Before I know it, it’s time to prep for dinner. Where does the afternoon go? Now the fun of planning three separate meals begins. Lately, I’ve played “Mix & Match” for the girls’ dinner:
One of these
Boca Chickn Burger (Abby eats hers on bread with tofutti cream cheese spread; Heather eats hers cut in pieces with ketchup. I buy organic)
Pasta (Abby gets Earth Balance margarine on hers, and sometimes pureed summer squash to thicken it; Heather likes Annie’s shells and cheese)
Roasted chickpeas (seasoned with chopped rosemary)
One of these
Carrots (cooked for Abby, raw for Heather)
One of these
Grain mix (last night I served a boxed Quinoa with Rosemary. Sometimes I make my own mixes.)
The girls drink rice milk with dinner, and will sometimes ask for dessert. It might be homemade coconut milk ice cream, other times it’s a lollipop, sometimes it’s a cupcake I make as part of Abby’s egg immunotherapy. I use boxed mixes for my cupcakes and cakes. I haven’t figured out how to make a good from-scratch cake yet. I use Duncan Hines because there’s no dairy in the mix.
Our adult dinner is a little more involved. I like dinner, it’s my favorite meal of the day. It always includes seasonal produce. Every night is different, but I do have a few staples that are in the rotation.
Stir fry is easy to adapt to whatever produce I have on hand. I use brown rice as a base. At this time of year I would use onions, garlic, carrots, cabbage and zucchini for the vegetables. Tofu or shrimp fills the dish out, and sometimes I scramble two eggs into the dish at the end. In the winter I serve this with bok choy salad. In the summer I serve it as is. It’s so full of veggies that I don’t feel guilty about not having a side salad.
Pasta with homemade pesto is another staple. In the summer I make a lot of pesto and freeze it in 4 oz. portions. It goes beautifully over pasta! In the summer I chop up tomatoes and add them, or roast zucchini slices and mix them into the dish. Pasta with pesto goes great with a simple side salad – lettuce with fresh herbs sprinkled with balsamic vinegar and olive oil. Warm crusty bread with olive oil is good too, but we try to eat that in moderation.
In the fall and winter, we eat soup – tomato soup with grilled cheese sandwiches are a sinful treat. I preserve tomato soup during the summer so we can enjoy it in the winter. I make my grilled cheese sandwiches with thick slices of homemade bread, using a filling of shredded cheese and cream cheese. Then I bake them until they’re golden on both sides, flipping once. Yum. If I don’t make tomato soup, I make a basic vegetable and bean soup. White beans and carrots often show up in our soups. I don’t use homemade stock. I never quite got the hang of making it. I buy Better than Bouillon, the organic vegetable stock. I also don’t cook my own beans, although I would like to learn how this year. I buy organic canned beans at the grocery store.
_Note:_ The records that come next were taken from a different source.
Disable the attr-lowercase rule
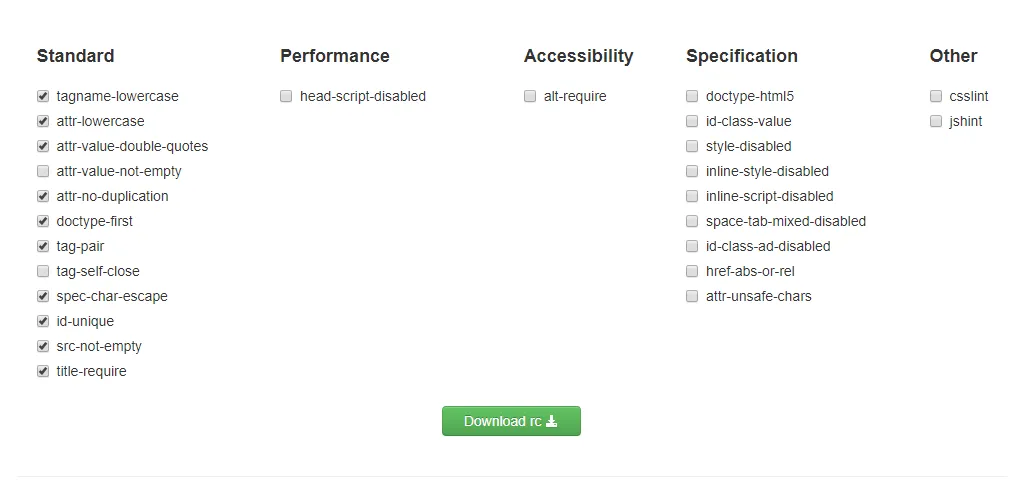This screenshot has width=1036, height=480. point(43,122)
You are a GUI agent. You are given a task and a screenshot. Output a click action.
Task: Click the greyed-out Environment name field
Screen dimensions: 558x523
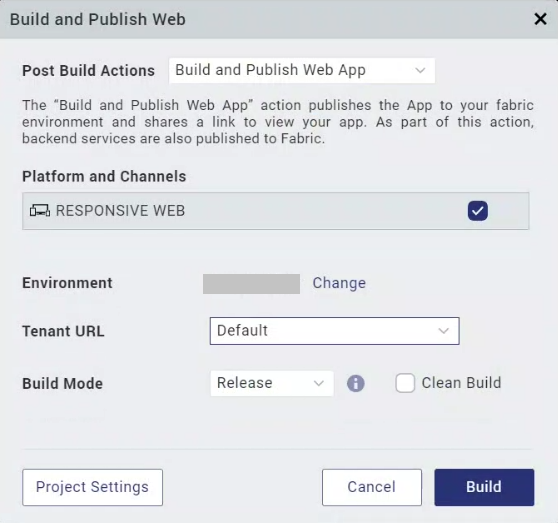[x=251, y=284]
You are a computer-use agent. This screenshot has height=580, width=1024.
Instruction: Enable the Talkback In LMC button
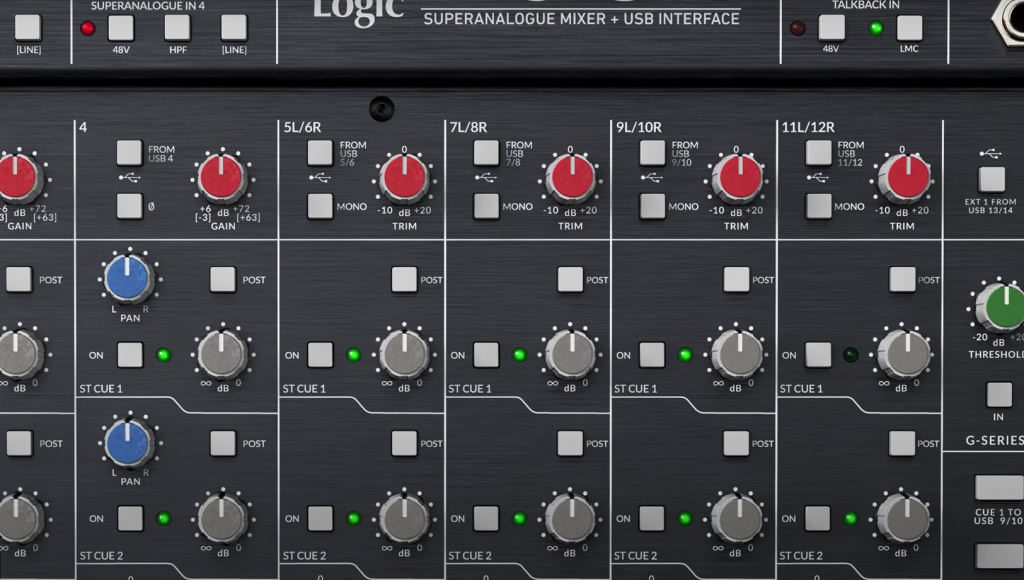[909, 28]
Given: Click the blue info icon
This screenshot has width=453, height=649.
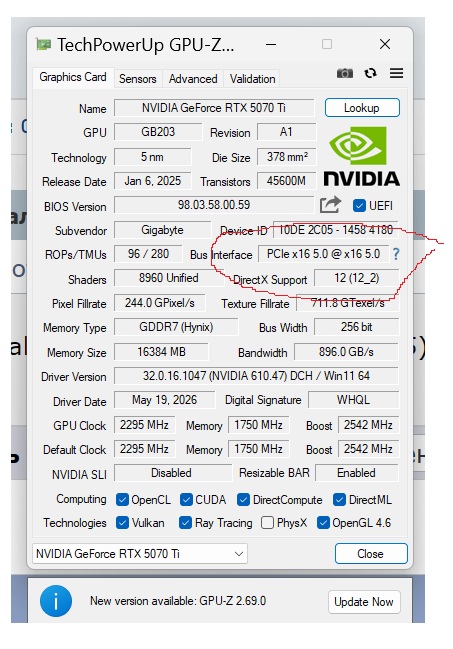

If I buy the store brand, they’re generally less expensive than the name brand organic label.
My favorite meal that I keep in the every-other-week rotation is “appetizer dinner.” I love appetizer dinner! It generally consists of a few plates: crackers or bread with my homemade jam and goat cheese or quark from Argyle Cheese Farmer (this year I made fruit jams with cardamom and I love the way they taste with the soft cheese); grilled bread with either pesto and chopped tomatoes or grilled shrimp and radishes; and greek salad. This is the time of year to eat greek salad, because the peppers are local. I generally do not buy peppers from the grocery store during the off-season.